Ай Мин было шесть, когда она торжественно объявила это домашним. Отец продолжил есть, но Большая Матушка зааплодировала, сказав: «Так, оказывается, не все в этом доме еще одной ногой в могиле». В том, 1977 году, конкурс на поступление был жуткий: вступительные экзамены писало больше пяти миллионов человек, соперничавших за двести тысяч драгоценных мест. Председатель Дэн Сяопин вновь открыл право на поступление для всех, и впервые с 1966 года партия не отбирала абитуриентов. Во время студенческих демонстраций в городке Ай Мин даже несла транспарант («Народ любит студентов!»). И как же упоительно это было! Умирать от усталости из-за зубрежки — и все же упорно бодрствовать всему назло. В день экзаменов, когда первые колокола сообщили о начавшихся испытаниях, все в городе замерло — ни дорожного движения, ни шума, ни свар, даже Большая Матушка перестала орать на прохожих. Много недель спустя, когда объявили результаты, первокурсники стали новыми героями — юноши и девушки, потевшие над книгами, а не над плугами, вскидывавшие вверх не только красную книжку, но огромные стопки возможностей, шатко возносившиеся к небесам. Их разумы были бесконечно растущими заводами, прогрызавшимися сквозь сырой материал и выплевавшими ответы. Получить образование, думала Ай Мин, потрясающе. Уехать когда-нибудь в Пекинский университет — значило бы получить свободу.

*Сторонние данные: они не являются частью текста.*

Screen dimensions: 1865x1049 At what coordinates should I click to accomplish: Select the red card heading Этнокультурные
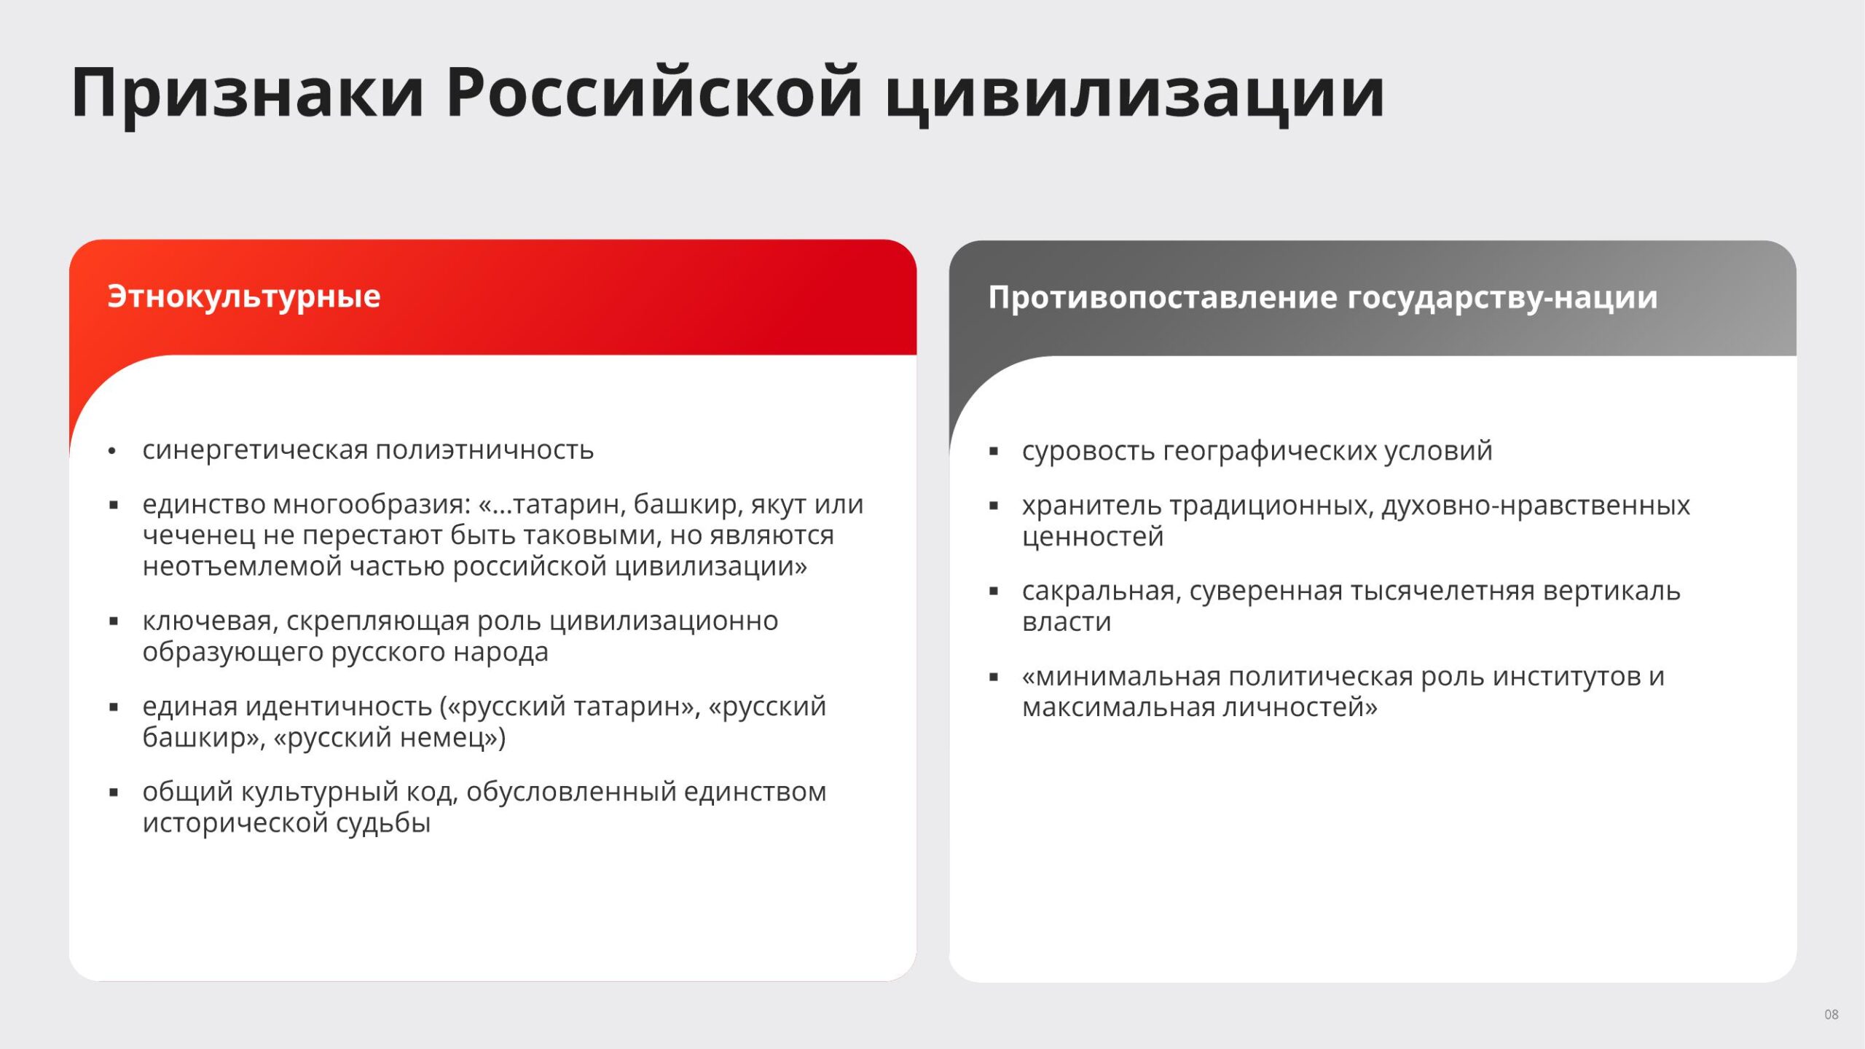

В 1988-м, целый год проучившись по шестнадцать часов в день, Ай Мин наконец довелось в свой черед выдержать три дня испытаний по девяти предметам.
Тихая Птичка дал ей только два совета.
Они ужинали, и Ай Мин, еще не прорыдавшись, сказала:
— Ох, пап! Ну какой смысл быть робкой?
Воробушек прожевал свой помидор и воздержался от ответа в стиле Большой Матушки («Тоже мне, новое поколение! Думаете, жизнь повидали. Да без вас давно уже велосипед изобрели!») — да и вообще от ответа. Порой отцовское молчание казалось Ай Мин еще одним человеком рядом. Молчание было живым — как игрушка, по которой можно просто колотить и колотить. Однажды, когда ей было двенадцать, она спросила: «Пап, а музыка, которую ты писал, она была преступная?» Он сумел ответить ей лишь: «Не знаю». Той же ночью он нарисовал на входной двери новый транспарант, на котором было выведено «Да всходит Красное Солнце десять тысяч лет» — транспарант получился старательным и пустым, как застывшая улыбка. С тем же успехом он мог написать «Радость!» на пластиковом ведре.
— Хороший вопрос! — выкрикнула Большая Матушка.
— Седьмая симфония фа-минор, «Робкая», — прошептал Папаша Лютня и сам захихикал стариковской шутке.
Он перегнулся через заставленный стол, чтобы утереть ей слезы, и вместо этого размазал ей их по всей щеке.
На пенсии Папаша Лютня был всех довольней. Он вечно по чему-нибудь барабанил и играл старинную музыку, и Воробушка тоже заставлял играть музыку, хоть Воробушек и говорил, что руки у него никчемные. Папаша Лютня был очень смешной старичок, слишком полный для своих костлявых ножек. Большая Матушка порой с нежностью его бранила: «Чем хуже я тебя вижу, тем больше ты мне нравишься». По утрам, если было солнце, они сидели на улице, словно дракон и феникс или словно пара цветистых портретов Маркса и Энгельса: Большая Матушка — с закатанными штанинами, чтобы погреть на солнышке колени, а Папаша Лютня — с закатанным жилетом, чтобы погреть живот.